Workers in Cork plants object to closure of non-contributory defined-benefit plans

Pfizer said the cost of funding non-contributory defined-benefit pension schemes in Ireland had risen by more than 1,000 per cent since 2009. Photograph: Dan Kitwood/PA Wire

Pfizer said the cost of funding non-contributory defined-benefit pension schemes in Ireland had risen by more than 1,000 per cent since 2009. Photograph: Dan Kitwood/PA Wire


Workers at two of Pfizer’s Irish plants have voted for industrial action over changes to the company’s pension arrangements.

Siptu has yet to inform the pharmaceutical giant of the form any industrial action will take following the ballot of 900 workers involved at its sites in Ringaskiddy and Little Island, both in Cork.

The company said on Wednesday it was disappointed at the outcome of the ballot and urged the union to return to the negotiating table.

Pfizer is seeking to close one of the few remaining non-contributory defined-benefit (DB) pension schemes in the private sector in Ireland.

Defined-benefit schemes – where the employer promises to pay a set pension in retirement based on years of service and final salary – have almost disappeared. Schemes, such as the one Pfizer is trying to close, which require no financial contribution by employees towards their pension are now a historical anomaly.

Even in the public sector, where pensions are more generous, staff contribute to the cost and, more recently, the pension is based on an average salary over a working lifetime rather than a higher final salary figure.

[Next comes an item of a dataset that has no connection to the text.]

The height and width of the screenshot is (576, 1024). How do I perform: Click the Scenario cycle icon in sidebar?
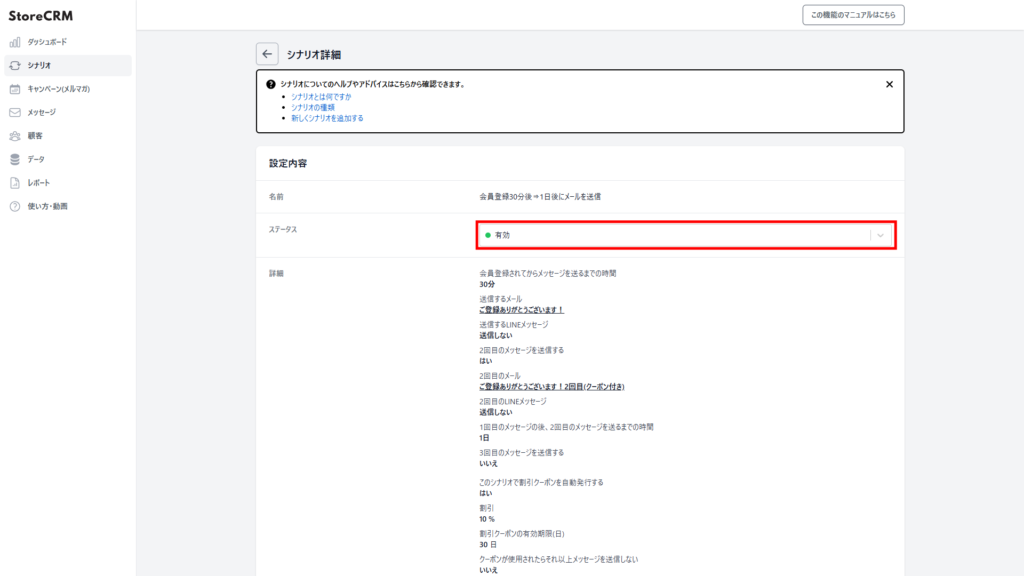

Pfizer employs 3,300 people in Ireland across seven different sites. Aside from the two Cork plants, some 100 commercial and financial services staff in Dublin are affected by the closure of the DB fund to future accrual. All other Pfizer staff in Ireland are already on the newer defined-contribution arrangement – where the final pension is determined by the investment performance of contributions made by an employee and/or their employer.

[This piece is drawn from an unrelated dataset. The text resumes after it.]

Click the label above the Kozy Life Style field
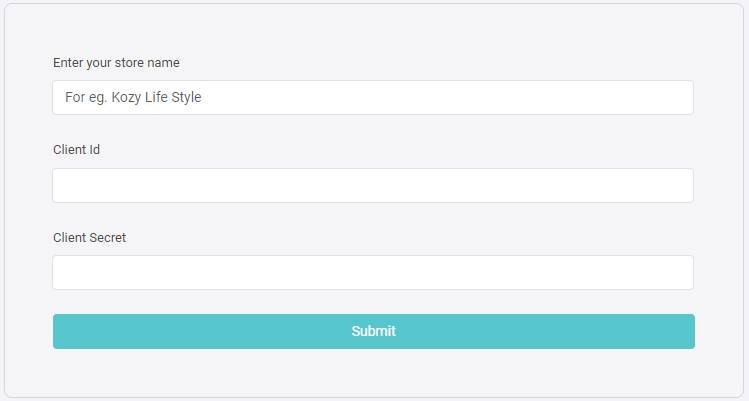749x401 pixels. point(116,62)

Pfizer said that it had been looking to restructure pensions arrangements in Ireland since 2014.

Under its proposals, the staff at the Little Island and Ringaskiddy plants – together with the Dublin office staff – would retain the rights to a guaranteed pension already built up, or accrued. However, pension benefits for any future service would be paid into the new defined contribution arrangement.

The Siptu ballot was held on a particular element of the broader dispute – the treatment of new recruits to the company. The union wants them to be made members of the existing scheme, while the company has committed to granting them membership of whatever scheme is in place at the conclusion of negotiations.

In a statement on Wednesday evening, the company said: “This change is part of a global initiative as the environment for DB plans has become very challenging due to the increasing and unsustainable cost and volatility associated with these types of pension plans.

“In Ireland, the cost to the company of funding these non-contributory DB plans has increased over 1,000 per cent since 2009 and the necessity for change has become even more urgent and cannot be ignored.”

It was reported last year that the defined-benefit schemes had cost Pfizer €10 million over the previous five years.

The company said on Wednesday that the continuing rising cost of the schemes “further negatively impacts the competitiveness of Pfizer Ireland”.

The closure of the Little Island plant was announced in 2013 but that decision was overturned in March 2015, saving 160 jobs, as demand for atorvastatin outpaced expectations despite the loss of patent protection. Little Island is a manufacturer of bulk drug ingredient, focused on atorvastatin.

Under patent, the drug known as Lipitor had been Pfizer’s biggest-selling blockbuster drug.

Pfizer said last night that its proposals would have no impact on people who had already retired and deferred members – those who have left Pfizer but have not yet retired.